Michael & Aldol Condensation Reaction
We are preparing an a,b-unsaturated ketone via Michael and aldol condensation reactions. The reactants are trans-chalcone and ethyl acetoacetate (in ethanol and NaOH). This creates 6-ethoxycarbonyl-3,5-diphenyl-2-cyclohexenone. What I'm wondering is:
Why is it possible to separate the product from sodium hydroxide using acetone?
Could you tell me what is the purpose of this reaction (Michael and aldol condensation reactions), and the stepwise mechanism of the reaction.
Also if we started with 1.2 grams of trans-chalcone , 0.75 grams of ethyl acetoacetate what would be the theoretical yield ?
To understand why it is possible to separate the product from sodium hydroxide using acetone, we need to consider the solubility and polarity properties of the compounds involved.
Sodium hydroxide (NaOH) is highly soluble in water but not in organic solvents like acetone.
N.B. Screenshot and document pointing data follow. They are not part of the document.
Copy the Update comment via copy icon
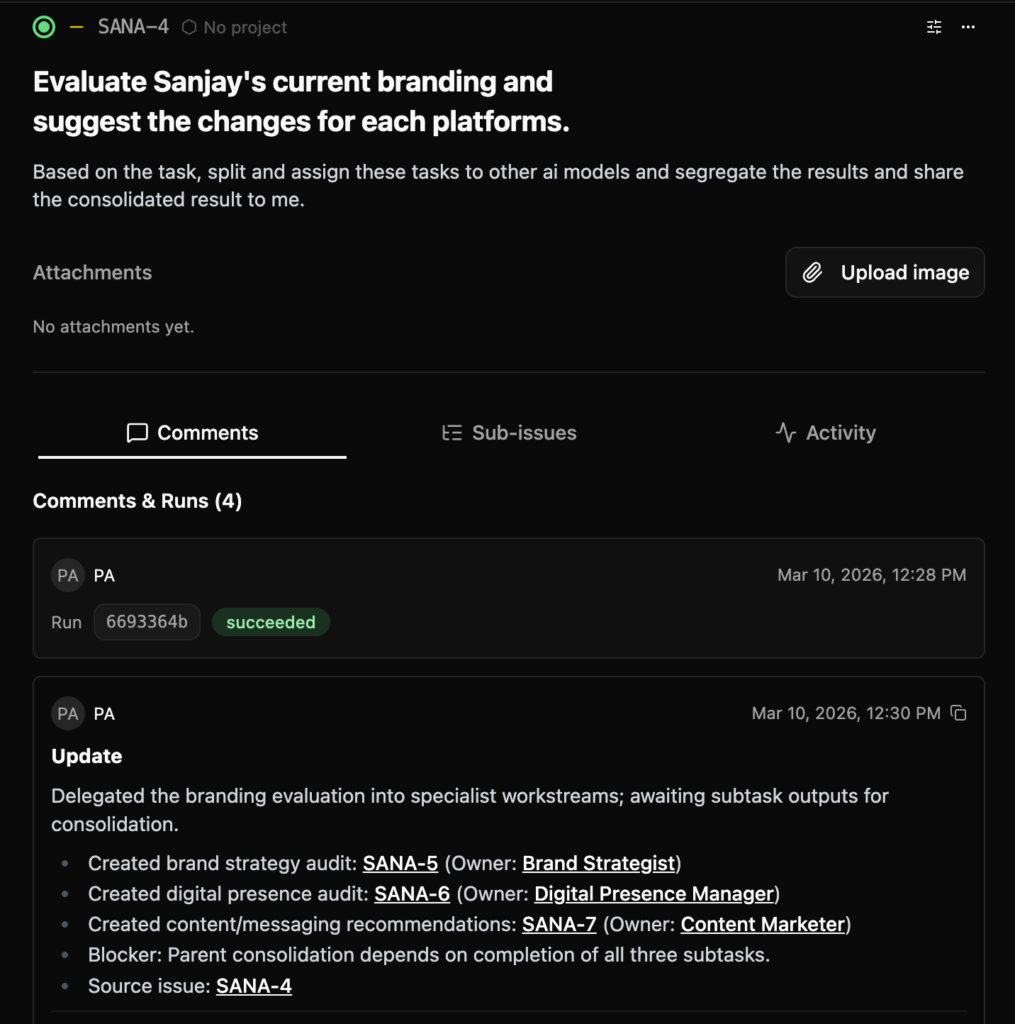Image resolution: width=1015 pixels, height=1024 pixels. point(959,713)
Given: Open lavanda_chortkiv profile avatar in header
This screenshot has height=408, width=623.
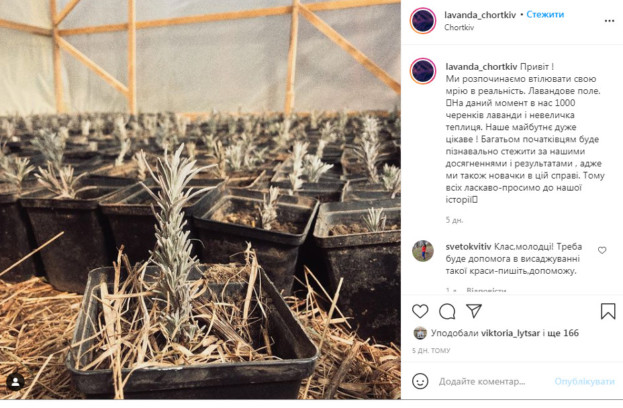Looking at the screenshot, I should click(x=423, y=21).
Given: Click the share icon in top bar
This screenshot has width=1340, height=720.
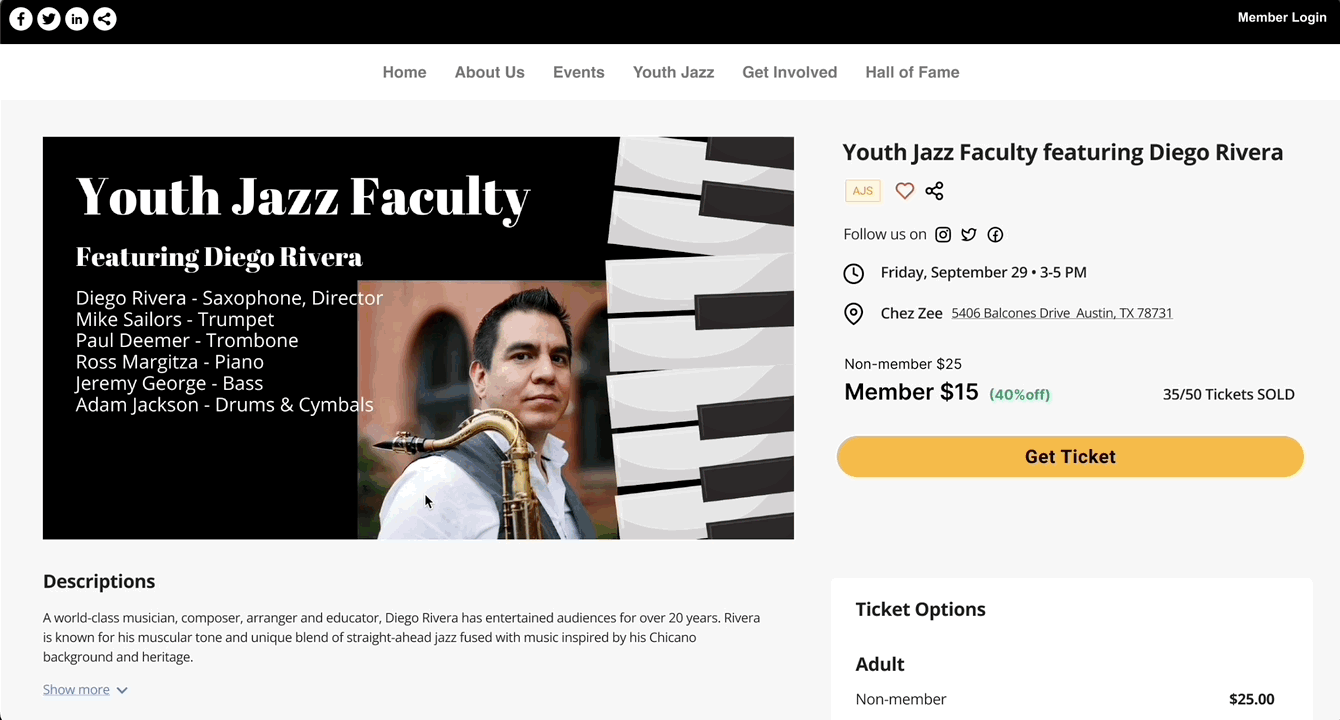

On the other hand, the product of the condensation reaction, 6-ethoxycarbonyl-3,5-diphenyl-2-cyclohexenone, is generally more soluble in organic solvents than in water. Acetone, being a common organic solvent with moderate polarity, can effectively dissolve the organic product while leaving behind the aqueous sodium hydroxide solution.
The purpose of the Michael and aldol condensation reactions is to synthesize a,b-unsaturated ketones. These reactions are important in organic synthesis as they allow the introduction of functional groups and formation of carbon-carbon bonds. The trans-chalcone and ethyl acetoacetate react to form the product, which contains a conjugated system of double bonds, making it useful as an intermediate in the synthesis of various organic compounds.
Now, let's look at the stepwise mechanism of the Michael and aldol condensation reactions:
1. Michael Addition:
- The trans-chalcone (an α,β-unsaturated ketone) acts as the Michael acceptor, containing a β-carbonyl system that is electron-deficient.
- The ethyl acetoacetate (a nucleophilic compound) acts as the Michael donor, containing an activated α-carbonyl carbon.
- In the presence of a base (sodium hydroxide), the α,β-unsaturated ketone and ethyl acetoacetate undergo a Michael addition reaction.
- The enolate ion of ethyl acetoacetate attacks the β-carbonyl carbon of the trans-chalcone, resulting in the formation of a new carbon-carbon bond.
2. Aldol Condensation:
- The newly formed compound after Michael addition is an aldol, which is a β-hydroxy ketone.
- In the presence of the base, a dehydration process occurs, resulting in the elimination of water, and the formation of a double bond.
- The resulting compound is the desired a,b-unsaturated ketone, 6-ethoxycarbonyl-3,5-diphenyl-2-cyclohexenone.
Now, let's calculate the theoretical yield based on the given amounts of starting materials:
1. Convert the given amounts to moles:
- Moles of trans-chalcone = 1.2 g / molar mass of trans-chalcone
- Moles of ethyl acetoacetate = 0.75 g / molar mass of ethyl acetoacetate
2. Identify the limiting reagent:
- Compare the moles of trans-chalcone and ethyl acetoacetate to determine the limiting reagent (the one that generates fewer moles of product).
3. Calculate the theoretical yield:
- Theoretical yield = moles of limiting reagent * molar mass of the product
Remember to use the balanced equation of the reaction to determine the stoichiometry between the reactants and product.
I hope this explanation helps! Let me know if you have any further questions.